-- BEGIN EXTRACTED MATERIAL --

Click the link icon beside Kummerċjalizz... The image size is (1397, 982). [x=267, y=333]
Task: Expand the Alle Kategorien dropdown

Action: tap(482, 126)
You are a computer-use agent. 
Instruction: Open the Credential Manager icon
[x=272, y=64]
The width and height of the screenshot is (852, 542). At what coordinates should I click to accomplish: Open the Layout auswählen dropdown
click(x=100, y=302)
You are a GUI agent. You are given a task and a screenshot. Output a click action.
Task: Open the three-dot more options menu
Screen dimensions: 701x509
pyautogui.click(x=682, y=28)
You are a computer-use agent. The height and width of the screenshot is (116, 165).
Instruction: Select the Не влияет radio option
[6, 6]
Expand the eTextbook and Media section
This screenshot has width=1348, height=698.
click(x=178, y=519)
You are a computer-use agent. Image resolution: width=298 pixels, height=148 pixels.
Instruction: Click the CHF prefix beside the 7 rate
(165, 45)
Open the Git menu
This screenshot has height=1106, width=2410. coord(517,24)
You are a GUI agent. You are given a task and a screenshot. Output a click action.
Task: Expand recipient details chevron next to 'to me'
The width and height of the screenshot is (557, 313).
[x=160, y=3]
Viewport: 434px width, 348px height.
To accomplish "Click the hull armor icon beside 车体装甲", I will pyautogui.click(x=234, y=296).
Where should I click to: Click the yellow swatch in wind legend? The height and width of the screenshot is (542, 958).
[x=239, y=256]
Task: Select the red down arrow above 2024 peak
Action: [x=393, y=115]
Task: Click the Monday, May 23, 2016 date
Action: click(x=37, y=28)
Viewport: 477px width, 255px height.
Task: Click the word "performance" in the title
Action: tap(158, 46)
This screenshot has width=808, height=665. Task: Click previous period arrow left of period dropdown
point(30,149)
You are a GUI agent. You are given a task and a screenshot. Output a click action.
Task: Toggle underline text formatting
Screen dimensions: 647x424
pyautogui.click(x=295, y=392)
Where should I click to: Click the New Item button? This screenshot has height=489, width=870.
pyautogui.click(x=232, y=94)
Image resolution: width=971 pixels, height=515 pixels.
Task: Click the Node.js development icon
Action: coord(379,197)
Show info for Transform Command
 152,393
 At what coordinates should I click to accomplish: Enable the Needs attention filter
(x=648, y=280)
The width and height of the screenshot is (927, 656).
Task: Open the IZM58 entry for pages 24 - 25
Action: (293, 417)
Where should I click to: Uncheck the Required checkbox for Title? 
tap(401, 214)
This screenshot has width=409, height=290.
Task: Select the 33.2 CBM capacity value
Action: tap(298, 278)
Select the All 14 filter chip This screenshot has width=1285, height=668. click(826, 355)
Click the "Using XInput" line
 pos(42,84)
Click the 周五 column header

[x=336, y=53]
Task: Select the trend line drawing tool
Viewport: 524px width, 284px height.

-- END EXTRACTED MATERIAL --

REQUEST:
Write out all the lines above exactly as they appear, from first to last.

ANSWER TO THE EXERCISE:
Click the link icon beside Kummerċjalizz... The image size is (1397, 982). [x=267, y=333]
Task: Expand the Alle Kategorien dropdown

Action: tap(482, 126)
You are a computer-use agent. 
Instruction: Open the Credential Manager icon
[x=272, y=64]
The width and height of the screenshot is (852, 542). At what coordinates should I click to accomplish: Open the Layout auswählen dropdown
click(x=100, y=302)
You are a GUI agent. You are given a task and a screenshot. Output a click action.
Task: Open the three-dot more options menu
Screen dimensions: 701x509
pyautogui.click(x=682, y=28)
You are a computer-use agent. The height and width of the screenshot is (116, 165).
Instruction: Select the Не влияет radio option
[6, 6]
Expand the eTextbook and Media section
This screenshot has width=1348, height=698.
click(x=178, y=519)
You are a computer-use agent. Image resolution: width=298 pixels, height=148 pixels.
Instruction: Click the CHF prefix beside the 7 rate
(165, 45)
Open the Git menu
This screenshot has height=1106, width=2410. coord(517,24)
You are a GUI agent. You are given a task and a screenshot. Output a click action.
Task: Expand recipient details chevron next to 'to me'
The width and height of the screenshot is (557, 313).
[x=160, y=3]
Viewport: 434px width, 348px height.
To accomplish "Click the hull armor icon beside 车体装甲", I will pyautogui.click(x=234, y=296).
Where should I click to: Click the yellow swatch in wind legend? The height and width of the screenshot is (542, 958).
[x=239, y=256]
Task: Select the red down arrow above 2024 peak
Action: [x=393, y=115]
Task: Click the Monday, May 23, 2016 date
Action: click(x=37, y=28)
Viewport: 477px width, 255px height.
Task: Click the word "performance" in the title
Action: tap(158, 46)
This screenshot has width=808, height=665. Task: Click previous period arrow left of period dropdown
point(30,149)
You are a GUI agent. You are given a task and a screenshot. Output a click action.
Task: Toggle underline text formatting
Screen dimensions: 647x424
pyautogui.click(x=295, y=392)
Where should I click to: Click the New Item button? This screenshot has height=489, width=870.
pyautogui.click(x=232, y=94)
Image resolution: width=971 pixels, height=515 pixels.
Task: Click the Node.js development icon
Action: coord(379,197)
Show info for Transform Command
 152,393
 At what coordinates should I click to accomplish: Enable the Needs attention filter
(x=648, y=280)
The width and height of the screenshot is (927, 656).
Task: Open the IZM58 entry for pages 24 - 25
Action: (293, 417)
Where should I click to: Uncheck the Required checkbox for Title? 
tap(401, 214)
This screenshot has width=409, height=290.
Task: Select the 33.2 CBM capacity value
Action: tap(298, 278)
Select the All 14 filter chip This screenshot has width=1285, height=668. click(826, 355)
Click the "Using XInput" line
 pos(42,84)
Click the 周五 column header

[x=336, y=53]
Task: Select the trend line drawing tool
Viewport: 524px width, 284px height.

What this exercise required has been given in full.